History in DC
Local Masons consider themselves to have a strong bond to the Washington, DC area and to the history of the entire Republic, given that many of the Founding Fathers were Masons. George Washington, Benjamin Franklin, and many Revolutionary War generals were all known to be Masons.
It’s widely believed that the Masonic influence here is apparent in the configuration of the city, as well as the shape of the Washington Monument, eastern orientation of the Capitol, and in other buildings and architectural structures around the area. The architects who designed the White House, the Capitol, and the Washington Monument—James Hoban, Benjamin Latrobe, and Robert Mills, respectively—were all Masons.
There are currently 36 lodges in the area of the Grand Lodge of Free and Accepted Masons, along with the big House of the Temple of the Scottish Rite on 16th Street, and the stately George Washington Masonic National Memorial in Alexandria.
The House of the Temple
Washington, DC has served as the headquarters of the Scottish Rite of Freemasonry for many years now. The House of the Temple, the location of the headquarters, is an impressive building just north of the White House, on 16th Street. It’s been the headquarters since 1915
A couple of sphinxes on huge pedestals flank the steps. Once inside, the center of the room has a large altar that’s used to represent God’s revelation to man during a Masonic meeting. Freemasonry, while not a religion, has rites that are related to those of a religion. The members generally agree that people of different religions can agree on the existence of God. If you want to learn more, visit, or do a tour of the property.

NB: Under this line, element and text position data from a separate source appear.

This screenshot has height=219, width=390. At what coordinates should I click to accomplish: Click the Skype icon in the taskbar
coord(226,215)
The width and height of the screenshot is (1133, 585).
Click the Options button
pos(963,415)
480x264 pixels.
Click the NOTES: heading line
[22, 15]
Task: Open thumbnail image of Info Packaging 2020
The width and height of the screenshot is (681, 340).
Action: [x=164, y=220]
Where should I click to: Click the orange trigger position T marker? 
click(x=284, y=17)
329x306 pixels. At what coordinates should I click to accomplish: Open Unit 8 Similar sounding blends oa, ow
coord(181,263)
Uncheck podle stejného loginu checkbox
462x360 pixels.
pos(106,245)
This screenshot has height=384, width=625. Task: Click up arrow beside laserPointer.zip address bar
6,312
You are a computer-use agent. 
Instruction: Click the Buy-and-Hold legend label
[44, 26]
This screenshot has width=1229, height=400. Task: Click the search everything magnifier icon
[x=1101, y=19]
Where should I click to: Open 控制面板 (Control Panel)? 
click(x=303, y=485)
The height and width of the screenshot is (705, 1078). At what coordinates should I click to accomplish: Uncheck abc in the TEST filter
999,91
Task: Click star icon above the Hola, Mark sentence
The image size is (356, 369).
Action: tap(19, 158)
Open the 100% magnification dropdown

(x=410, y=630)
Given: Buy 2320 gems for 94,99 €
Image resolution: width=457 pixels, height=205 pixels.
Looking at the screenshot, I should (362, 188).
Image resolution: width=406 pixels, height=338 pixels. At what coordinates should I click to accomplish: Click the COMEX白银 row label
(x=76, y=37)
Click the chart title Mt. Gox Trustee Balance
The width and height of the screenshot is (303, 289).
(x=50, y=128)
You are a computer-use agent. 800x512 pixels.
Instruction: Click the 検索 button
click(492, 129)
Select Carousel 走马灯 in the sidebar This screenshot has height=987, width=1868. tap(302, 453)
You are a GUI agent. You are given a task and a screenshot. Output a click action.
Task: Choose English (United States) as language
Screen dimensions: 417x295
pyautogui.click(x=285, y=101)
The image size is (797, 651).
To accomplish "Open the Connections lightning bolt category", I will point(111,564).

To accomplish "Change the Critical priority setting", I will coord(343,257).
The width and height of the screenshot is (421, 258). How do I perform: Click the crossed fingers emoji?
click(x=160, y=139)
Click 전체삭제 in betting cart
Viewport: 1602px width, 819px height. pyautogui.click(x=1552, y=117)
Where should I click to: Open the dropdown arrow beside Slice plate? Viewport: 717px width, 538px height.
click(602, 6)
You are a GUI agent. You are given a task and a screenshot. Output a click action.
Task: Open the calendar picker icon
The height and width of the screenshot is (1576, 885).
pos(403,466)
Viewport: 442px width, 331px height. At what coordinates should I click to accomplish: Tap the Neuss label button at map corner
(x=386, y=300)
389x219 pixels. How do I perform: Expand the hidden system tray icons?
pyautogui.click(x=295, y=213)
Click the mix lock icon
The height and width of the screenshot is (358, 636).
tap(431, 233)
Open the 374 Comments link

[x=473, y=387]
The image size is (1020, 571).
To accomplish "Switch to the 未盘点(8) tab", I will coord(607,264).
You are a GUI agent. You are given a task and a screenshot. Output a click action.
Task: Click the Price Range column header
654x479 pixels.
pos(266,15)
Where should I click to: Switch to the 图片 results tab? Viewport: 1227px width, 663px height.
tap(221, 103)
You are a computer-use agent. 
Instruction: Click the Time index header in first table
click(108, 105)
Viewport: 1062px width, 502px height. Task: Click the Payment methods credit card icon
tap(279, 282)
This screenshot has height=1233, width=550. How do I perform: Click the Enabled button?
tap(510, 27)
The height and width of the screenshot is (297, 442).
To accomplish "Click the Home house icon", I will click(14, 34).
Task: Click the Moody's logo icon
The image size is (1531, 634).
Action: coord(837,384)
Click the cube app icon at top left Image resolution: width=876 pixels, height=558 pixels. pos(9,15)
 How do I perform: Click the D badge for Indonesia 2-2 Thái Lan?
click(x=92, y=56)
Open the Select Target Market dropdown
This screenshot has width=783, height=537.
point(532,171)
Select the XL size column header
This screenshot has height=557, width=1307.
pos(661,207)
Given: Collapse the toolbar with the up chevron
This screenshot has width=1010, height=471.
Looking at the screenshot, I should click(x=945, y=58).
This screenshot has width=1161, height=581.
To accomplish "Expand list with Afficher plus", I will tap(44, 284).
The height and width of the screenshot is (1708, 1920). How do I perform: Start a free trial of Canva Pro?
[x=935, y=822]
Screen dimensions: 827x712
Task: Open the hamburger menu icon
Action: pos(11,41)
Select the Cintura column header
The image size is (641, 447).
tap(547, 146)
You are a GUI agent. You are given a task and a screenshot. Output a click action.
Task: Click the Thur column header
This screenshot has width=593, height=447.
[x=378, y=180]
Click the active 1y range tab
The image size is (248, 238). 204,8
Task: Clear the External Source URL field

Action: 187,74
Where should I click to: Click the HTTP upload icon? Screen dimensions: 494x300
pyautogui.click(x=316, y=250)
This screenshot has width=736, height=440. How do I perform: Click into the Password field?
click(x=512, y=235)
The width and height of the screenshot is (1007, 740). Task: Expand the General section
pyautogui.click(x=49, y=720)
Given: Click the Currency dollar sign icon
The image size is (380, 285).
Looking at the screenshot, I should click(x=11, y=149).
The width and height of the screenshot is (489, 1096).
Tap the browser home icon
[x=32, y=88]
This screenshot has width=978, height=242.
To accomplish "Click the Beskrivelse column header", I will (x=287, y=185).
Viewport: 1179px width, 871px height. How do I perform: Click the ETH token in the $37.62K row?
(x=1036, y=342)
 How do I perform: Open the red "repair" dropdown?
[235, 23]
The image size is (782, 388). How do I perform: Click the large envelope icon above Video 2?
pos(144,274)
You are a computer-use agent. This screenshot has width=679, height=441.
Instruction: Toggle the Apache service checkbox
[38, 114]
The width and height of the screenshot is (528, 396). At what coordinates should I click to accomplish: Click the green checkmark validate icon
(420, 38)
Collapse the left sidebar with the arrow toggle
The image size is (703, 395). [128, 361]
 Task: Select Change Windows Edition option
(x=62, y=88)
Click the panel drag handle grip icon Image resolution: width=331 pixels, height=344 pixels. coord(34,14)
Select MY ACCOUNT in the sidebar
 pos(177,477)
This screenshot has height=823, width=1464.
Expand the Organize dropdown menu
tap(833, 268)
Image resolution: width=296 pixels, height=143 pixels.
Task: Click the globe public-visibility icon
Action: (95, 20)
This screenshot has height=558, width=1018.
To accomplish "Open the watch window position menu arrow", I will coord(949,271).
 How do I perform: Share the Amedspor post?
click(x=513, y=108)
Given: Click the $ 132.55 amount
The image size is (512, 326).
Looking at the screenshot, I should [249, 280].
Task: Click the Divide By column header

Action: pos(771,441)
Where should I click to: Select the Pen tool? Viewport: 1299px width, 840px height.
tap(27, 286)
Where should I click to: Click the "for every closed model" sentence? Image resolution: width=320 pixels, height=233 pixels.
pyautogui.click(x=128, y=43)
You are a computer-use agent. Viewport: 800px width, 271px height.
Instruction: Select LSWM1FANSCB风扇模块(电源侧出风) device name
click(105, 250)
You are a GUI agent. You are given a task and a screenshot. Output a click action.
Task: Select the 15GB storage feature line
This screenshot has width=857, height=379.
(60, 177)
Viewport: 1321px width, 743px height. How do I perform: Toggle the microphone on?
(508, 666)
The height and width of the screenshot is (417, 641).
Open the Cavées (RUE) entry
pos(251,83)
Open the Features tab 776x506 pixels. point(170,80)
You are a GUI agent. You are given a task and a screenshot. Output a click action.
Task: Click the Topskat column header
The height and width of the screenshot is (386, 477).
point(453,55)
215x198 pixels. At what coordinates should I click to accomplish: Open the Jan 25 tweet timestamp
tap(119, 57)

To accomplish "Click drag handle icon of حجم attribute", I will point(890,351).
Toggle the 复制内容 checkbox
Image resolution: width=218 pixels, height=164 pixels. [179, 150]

George Washington Masonic National Memorial
The next most obvious Masonic sight in the Washington area is the George Washington Masonic National Memorial in Alexandria, Virginia, just a short ride from downtown DC. The memorial is dedicated to prominent mason and first President George Washington, celebrating him and American Freemasonry, in addition to serving as a lodge and meeting space.
The tower is said to be precisely 333 feet tall, and is supposedly meant to be parallel to and resemble the ancient Lighthouse of Alexandria. The building consists of nine floors, which are dedicated to Washington, the history of Freemasonry, rites and rituals, and additional related bodies. The main hall features a large statue of George Washington in Masonic regalia, housed within Egyptian temple-style architecture.
The first and second floors are freely open to the public, and hourly docent-led tours of the upper floors are available. The Memorial Hall and the Memorial Theater served as filming locations for the movie National Treasure: Book of Secrets.